O impedimento inicial de desembarque dos haitianos, que inclusive os manteve por cerca de dez horas dentro da aeronave na quinta-feira, foi motivado pela identificação de problemas na documentação. Segundo informações do Ministério das Relações Exteriores, 113 dos 118 passageiros abordados apresentaram vistos de reunião familiar considerados falsos. Essa irregularidade levou à retenção do grupo e à necessidade de uma análise individualizada da situação migratória de cada um. A Polícia Federal, além de coordenar o atendimento emergencial, segue com uma investigação aprofundada para desvendar um possível esquema de imigração irregular e falsificação de documentos, que estaria por trás da emissão desses vistos fraudulentos. A Justiça Federal também acompanha o caso de perto, tendo inclusive expedido uma decisão liminar que impôs à PF um prazo de 48 horas para concluir a análise inicial de todos os pedidos de refúgio.
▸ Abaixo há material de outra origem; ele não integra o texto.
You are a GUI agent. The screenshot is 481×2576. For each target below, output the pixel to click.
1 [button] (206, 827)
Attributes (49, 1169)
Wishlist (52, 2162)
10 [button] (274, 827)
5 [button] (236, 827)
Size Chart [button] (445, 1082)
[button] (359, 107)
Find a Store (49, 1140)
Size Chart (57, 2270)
O Cenário Crítico no Haiti: Entendendo a Fuga

A vinda de um grupo tão numeroso de haitianos ao Brasil está diretamente ligada à grave crise que assola o Haiti, seu país de origem. A Organização das Nações Unidas (ONU) classificou a situação como "uma das crises humanitárias mais graves do mundo", destacando um cenário de profunda instabilidade. O Haiti tem enfrentado uma onda avassaladora de violência protagonizada por gangues, que controlam grande parte do território e impõem um clima de terror à população. Além da ausência de um governo efetivo desde 2016 e da instabilidade política crônica, o país vive uma severa crise econômica, marcada pela escassez generalizada de itens básicos como comida, medicamentos e outros produtos essenciais. Essa combinação de fatores empurra milhares de haitianos a buscar refúgio e melhores condições de vida em outras nações, como o Brasil.
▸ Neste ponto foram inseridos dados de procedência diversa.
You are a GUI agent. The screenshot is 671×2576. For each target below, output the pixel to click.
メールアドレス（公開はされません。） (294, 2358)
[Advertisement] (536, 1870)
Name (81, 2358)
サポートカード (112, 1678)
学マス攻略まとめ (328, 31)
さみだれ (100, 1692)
O episódio em Viracopos lança luz sobre a complexidade dos fluxos migratórios contemporâneos, especialmente aqueles motivados por crises humanitárias. A resposta interinstitucional em Campinas demonstra a capacidade de mobilização para atender emergencialmente a demandas migratórias, embora ressalte os desafios inerentes à gestão de chegadas massivas e à identificação de irregularidades. Enquanto os três haitianos buscam recomeço sob a proteção do município de Campinas, e os demais seguem seus caminhos pelo Brasil, a investigação sobre a origem dos documentos falsos prossegue, buscando desmantelar redes que exploram a vulnerabilidade de pessoas em busca de esperança, e o Comitê Nacional para os Refugiados prepara-se para analisar cada pedido de refúgio, decidindo sobre o futuro desses indivíduos.